Learn how to recognize cognitive distortions
"I can't do anything." "I'm not good enough." "There's something wrong with me." Cognitive distortions can claw at our self-esteem, leaving us feeling anxious and inadequate. Learn how to halt harmful thinking in its tracks—so that you can get back to being the best you that you can be.
Have you ever overcooked the chicken, only to think you can’t do anything right? This is a cognitive distortion: a sneaky way our minds convince us of things that aren’t true. We all engage in cognitive distortions sometimes, but in excess they can be harmful to our health.
Cognitive distortions are inaccurate, negatively biased thought patterns that affect our feelings and behaviours. Imagine that a woman decides to take up tennis, but she struggles to learn the different strokes. She jumps to the conclusion that “I fail at everything I try,” which generates such strong feelings of anxiety that she withdraws from trying anything new. This triggers a new cognitive distortion—“There is something inherently wrong with me”—and a seemingly endless cycle of irrational thoughts.
Cognitive distortions have been linked to anxiety, depression, addiction, eating disorders, low self-esteem, and difficulty making decisions. There are ways to mitigate irrational thinking, but first it is helpful to identify some common cognitive distortions, which are outlined by David D. Burns, MD, in The Feeling Good Handbook (Plume, 1999).
All-or-nothing thinking These thoughts don’t allow room for shades of grey; for example, “If I eat one piece of cake, my healthy eating plan will be a complete failure.”
Personalizing These thoughts occur when we erroneously take things personally or blame ourselves for things we aren’t responsible for. For example, if a colleague fails to smile at us, we assume we have done something to offend her.
Blaming Blaming occurs when we fault others while ignoring the contributions of our own attitudes and behaviours. For instance, we attribute an argument with our spouse to his or her stubbornness without taking ownership of our own unwillingness to compromise.
Overgeneralizing With overgeneralizations, we view a single negative event as the beginning of an infinite cycle of defeat. For example, a falling-out with one friend causes us to decide that all our friendships are in jeopardy.
Filtering When we filter, we ruminate on the negative and filter out the positive. For example, we receive mostly positive feedback about a presentation at work, but focus only on the one suggestion that we could have spoken more clearly.
Labelling Labelling occurs when we attach negative labels to ourselves and others. Instead of saying, “I messed up on my workout plan,” we might say, “I’m lazy.” Similarly, instead of thinking that someone has hurt us, we might call him a jerk.
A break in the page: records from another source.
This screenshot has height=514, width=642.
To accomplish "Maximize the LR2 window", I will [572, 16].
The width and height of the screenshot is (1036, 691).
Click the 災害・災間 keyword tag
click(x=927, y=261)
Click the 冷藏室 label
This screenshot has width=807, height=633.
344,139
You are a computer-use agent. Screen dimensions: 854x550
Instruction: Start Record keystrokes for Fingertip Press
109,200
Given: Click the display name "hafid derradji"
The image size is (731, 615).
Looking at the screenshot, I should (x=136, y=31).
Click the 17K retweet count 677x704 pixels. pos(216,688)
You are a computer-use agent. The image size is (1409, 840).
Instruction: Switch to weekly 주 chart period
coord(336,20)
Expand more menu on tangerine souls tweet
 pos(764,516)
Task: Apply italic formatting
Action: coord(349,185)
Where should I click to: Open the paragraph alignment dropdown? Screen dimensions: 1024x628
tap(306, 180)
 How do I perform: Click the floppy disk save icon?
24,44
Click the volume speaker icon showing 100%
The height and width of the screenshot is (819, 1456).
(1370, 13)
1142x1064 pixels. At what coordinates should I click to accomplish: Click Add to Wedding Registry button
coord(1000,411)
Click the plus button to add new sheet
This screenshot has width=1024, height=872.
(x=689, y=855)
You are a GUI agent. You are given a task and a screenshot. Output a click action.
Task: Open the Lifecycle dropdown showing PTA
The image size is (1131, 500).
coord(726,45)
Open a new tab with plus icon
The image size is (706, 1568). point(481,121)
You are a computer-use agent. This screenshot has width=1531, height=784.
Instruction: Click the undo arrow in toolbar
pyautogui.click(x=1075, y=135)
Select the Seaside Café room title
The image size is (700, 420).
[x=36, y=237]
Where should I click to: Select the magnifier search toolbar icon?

Catastrophizing Catastrophizing involves expecting the worst outcome and assuming that outcome will be catastrophic and beyond our ability to cope. For example, we anticipate we will miss our connecting flight, which, in turn, will ruin our entire holiday.
It’s natural to have irrational thoughts sometimes, but when we find ourselves in the spin cycle of cognitive distortions, there are ways to shift toward healthier thinking patterns.
Recognize irrational thoughts The important, often difficult, first step is simply noticing when we experience irrational thoughts. According to Leah Wilson, a registered clinical counsellor, “It is the act of becoming aware of thought patterns that can signal for us to implement a coping strategy.”
For one week, practise observing when your mind jumps to an irrational thought to discover which distortions you’re particularly prone to and when they’re most likely to pop up.
Challenge the accuracy of thoughts Having a thought doesn’t make it true, and we can challenge the accuracy of our cognitive distortions by using techniques like this one:
Chances are, once you’ve weighed all the facts, your first thought will seem a lot less realistic than you originally believed.
When we make a mistake, instead of calling ourselves stupid, blaming others, or assuming we’re destined for failure, we can try responding to ourselves with kindness. “Sometimes it’s easier to imagine being compassionate to others, so a helpful first step can be to ask, ‘What would I say to my good friend if she or he were in this situation?’ Then, apply the answer to this question to yourself,” says Wilson.
Mindfulness occurs when we nonjudgmentally and intentionally observe the present moment. Over time, a mindfulness practice can help us develop a greater capacity to choose which thoughts we want to follow and explore and which thoughts we want to let pass by. A 2009 study revealed that a meditation practice helped decrease cognitive distortions in college students, which contributed to a decrease in anxiety and negative emotions and an increase in hope.
Wilson advises, “When you notice that negative thinking patterns are getting in the way of participating in relationships or completing daily tasks, this is a clue that additional support could be helpful.” She adds that seeking counselling is especially important “if negative thought patterns are resulting in destructive coping, such as self-harm or self-medicating (using food, alcohol, sex, drugs, etc.).”
Natural treatments can help us feel less anxious, which in turn can decrease our vulnerability to irrational thinking.